Le Salon du livre des Premières Nations est un festival littéraire organisé annuellement au Québec. Il a comme objectif de promouvoir les littératures autochtones. Initialement mis sur pied à Wendake, le Salon se déroule, depuis 2018, à chaque mois de novembre dans la ville de Québec. Le Salon du livre des Premières Nations est le seul événement littéraire autochtone annuel et grand public au Canada[1].
Premières années (2011-2017) : Wendake
La première édition du Salon du livre des Premières Nations a lieu en 2011 à la salle Kondiaronk, dans le Vieux-Wendake[2]. Initiative de la Librairie Hannenorak[3], cette première édition est coorganisée par Daniel Sioui, Louis-Karl Picard-Sioui, Jean Sioui, Rosalie Sioui et Cassandre Sioui[2]. Le Salon a alors pour nom «Kwahiatonhk!», qui signifie «Nous écrivons!» en wendat[4]. Ce nom est repris, en 2015, par l'OBNL qui assure l'organisation du salon.
Dès sa deuxième édition, en 2012, le Salon du livre des Premières Nations se déplace à l’Hôtel-Musée des Premières Nations[5], où il se déroule à chaque mois de novembre jusqu'en 2017. À partir de la cinquième édition, en 2016, la Maison de la Littérature de Québec accueille les soirées d'ouverture et les spectacles littéraires du Salon, même si la majorité de ses activités se déroule toujours à Wendake[6],[7].
Le Salon du livre des Premières Nations prend une pause en 2014[8]. Sa quatrième édition a donc lieu en 2015.
Depuis 2018 : Québec
En 2018, pour célébrer la nomination de Québec comme «Ville de littérature» de l’UNESCO, le Salon du livre des Premières Nations déménage ses activités au Morrin Center et à la Maison de la littérature de Québec[9]. Ce changement de lieu a comme effet d'augmenter l'achalandage du Salon[9]. Cette septième édition accueille une première section thématique sur la bande-dessinée autochtone.
En 2020, la programmation de la neuvième édition du Salon du livre des Premières Nations se déroule entièrement en ligne. Le Salon en profite pour étendre et diversifier ses activités. Étalée sur cinq jours plutôt que trois[10], la programmation compte de nouvelles activités comme la lecture de textes inédits par des auteurs invités, baptisée «Survivre au temps», des compilation de vidéo littérature, intitulée «Ça parle aux images», et «Tracer un chemin», la diffusion de capsules audio créées à partir d'un recueil du même nom[10]. Les tables-rondes, qui ont lieu chaque année depuis les débuts du Salon, sont remplacées par des balados littéraires[10]. La neuvième édition marque également le début d'une série de balados pédagogiques, «Lire en relation»[10], dont une nouvelle saison paraît chaque année depuis 2020[11].

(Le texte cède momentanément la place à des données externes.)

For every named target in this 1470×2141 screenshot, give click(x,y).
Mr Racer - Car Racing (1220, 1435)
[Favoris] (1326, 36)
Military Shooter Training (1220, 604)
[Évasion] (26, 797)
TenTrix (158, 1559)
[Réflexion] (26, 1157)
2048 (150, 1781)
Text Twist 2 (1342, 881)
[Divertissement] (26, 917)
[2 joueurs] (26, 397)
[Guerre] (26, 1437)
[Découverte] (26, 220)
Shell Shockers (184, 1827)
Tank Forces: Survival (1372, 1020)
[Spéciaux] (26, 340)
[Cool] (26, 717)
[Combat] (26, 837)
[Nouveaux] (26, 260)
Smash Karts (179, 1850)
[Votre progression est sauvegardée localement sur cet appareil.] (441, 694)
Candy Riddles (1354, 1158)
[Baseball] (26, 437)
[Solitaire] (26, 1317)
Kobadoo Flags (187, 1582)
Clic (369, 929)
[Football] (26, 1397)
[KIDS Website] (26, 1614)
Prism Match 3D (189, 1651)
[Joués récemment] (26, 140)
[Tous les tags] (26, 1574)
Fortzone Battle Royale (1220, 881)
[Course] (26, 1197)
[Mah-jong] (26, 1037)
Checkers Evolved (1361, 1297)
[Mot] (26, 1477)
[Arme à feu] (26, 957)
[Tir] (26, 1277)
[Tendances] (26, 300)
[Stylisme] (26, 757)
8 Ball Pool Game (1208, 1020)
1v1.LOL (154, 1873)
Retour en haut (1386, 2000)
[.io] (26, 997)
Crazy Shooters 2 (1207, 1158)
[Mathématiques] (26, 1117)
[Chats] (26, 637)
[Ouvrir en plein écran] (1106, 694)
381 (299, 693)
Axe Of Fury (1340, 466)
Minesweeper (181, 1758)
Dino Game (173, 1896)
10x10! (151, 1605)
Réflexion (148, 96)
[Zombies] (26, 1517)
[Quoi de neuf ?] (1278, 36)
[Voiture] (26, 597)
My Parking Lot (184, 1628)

La douzième édition, avec un happening littéraire entièrement féminin et une table-ronde sur la masculinité littéraire, se penche sur les enjeux de genre et met de l'avant les voix des femmes autochtones[4]. La treizième édition offre des activités portant sur les réalités LGBTQ autochtones avec un happening littéraire indigiqueer et la présence d'auteurs tels que Joshua Whitehead et Billy-Ray Belcourt(en).